Яак выпустил топор, и тот звякнул о чурку, схватил хозяина за рукава тулупа и с силой оттолкнул. Хинд поскользнулся на обледенелой тропинке и ударился лицом об лед.

С расцарапанными ладонями и привкусом крови во рту он поднялся на четвереньки, осторожно потрогал губы. Они были разбиты, на руке остался свежий след крови. Хинд сплюнул кровь в снег. Зуб шатался. На батрака он даже не взглянул.

СУД

Волк уносит ягненка из овчарни, злоба — любовь из сердца.

Хинд осторожно, чтобы не порвать, натягивал ремешки постол. В открытый дымволок врывался утренний воздух. Во дворе в поисках пищи порхали воробьи. Из хлева доносилось мычание теленка, он словно удивлялся, в какой холодный и недружелюбный мир попал из сновидений материнского лона. По высокой, обледенелой дорожке, поскребывая когтями, бежала собака.

Прислушиваясь к дневным голосам хутора, Хинд нерешительно топтался на месте. Не хотелось ему идти в суд, не по нутру ему это было, даже боязно.

Но отступать было некуда.

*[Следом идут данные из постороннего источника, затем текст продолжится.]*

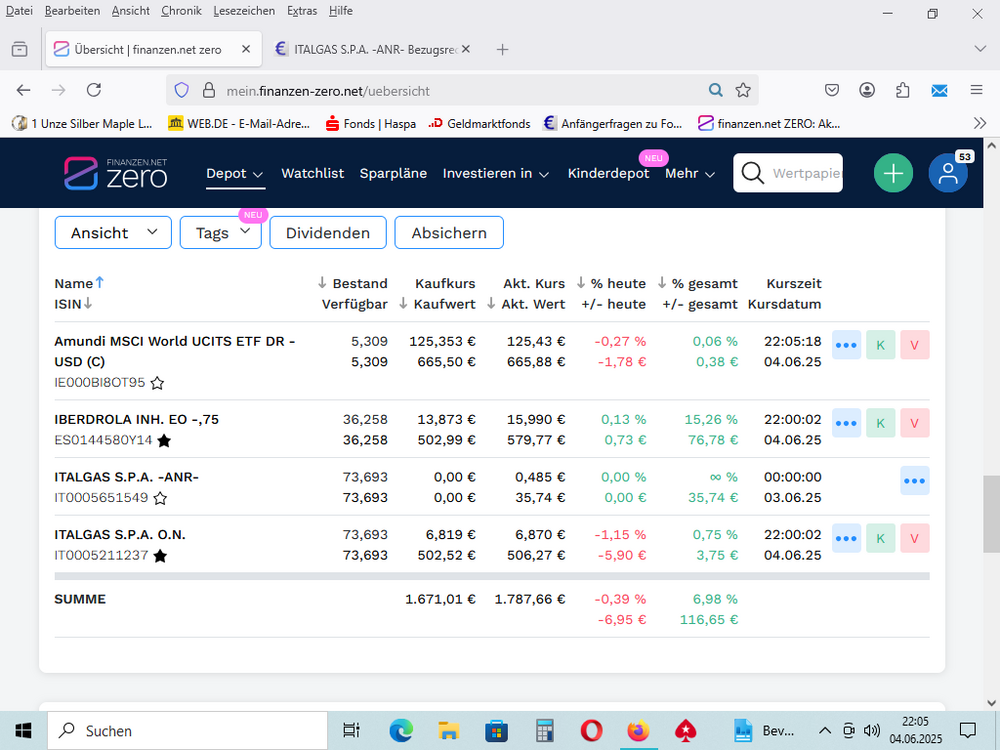
Task: Unfavorite IBERDROLA using its filled star
Action: click(164, 440)
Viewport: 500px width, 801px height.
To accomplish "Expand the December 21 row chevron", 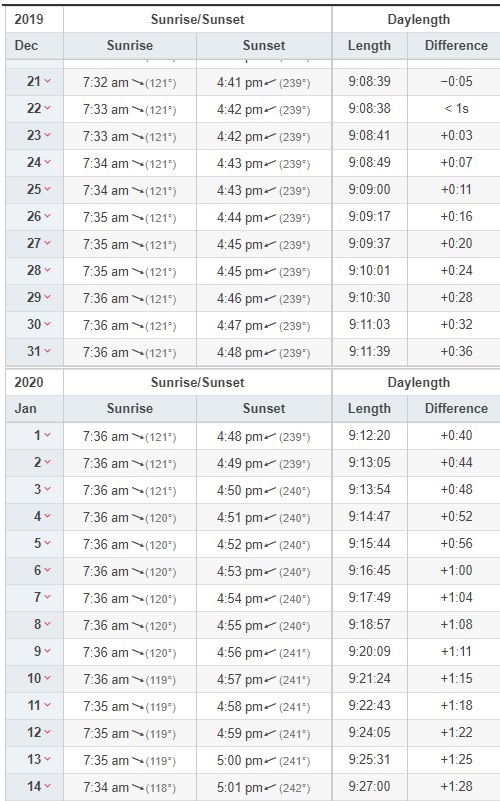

День суда назначен на сегодня.

Он окликнул Яака, едва различимого в своем темном углу:

— Ну, ты готов?

— Я вот уже двадцать два года как готов,— раздалось с койки.— Готовые, чем теперь, я не стану.

— Думаешь?

Хинд надел грубошерстные, протертые на ладонях варежки, Паабу вязала их длинными осенними ночами, сидя у постели больного Юхана.

Он вышел во двор, и дверь за ним скрипнула жалобно и укоризненно. Со стороны Мыраского хутора дул в лицо пронзительный северный ветер. Запрягать лошадь Хинд не стал, пускай мерин передохнет немного, он и так за зиму отощал. Спорым шагом хозяин и батрак спустились с горы, прошли вдоль болота, миновали отсаскую развилку. На Кузнечном Острове, в ельнике, Яак трубно высморкался и резко бросил:

— Я тебя не боюсь.

— Дело твое,— ответил Хинд, не поворачивая головы.— Я не волк, чего меня бояться. Мне всего-то и надо, чтобы нас рассудили по справедливости.

— Чего тебе надо, я не знаю, а только я тебя не боюсь,— повторил батрак.

— По тебе хоть сам хозяин в оглобли становись, чай, хозяйство-то не твое.

— Тянешь в суд, ровно разбойника какого.

Местами дорога была занесена, без единого следа. Они с трудом пробирались вперед, спины у них взмокли, на лбу выступил пот. Все эти версты, что отделяли их от мызы, они прошли, не проронив ни слова.

Перед корчмой, у коновязи, они увидели гнедого мыраского жеребца, дергавшего клевер из торбы.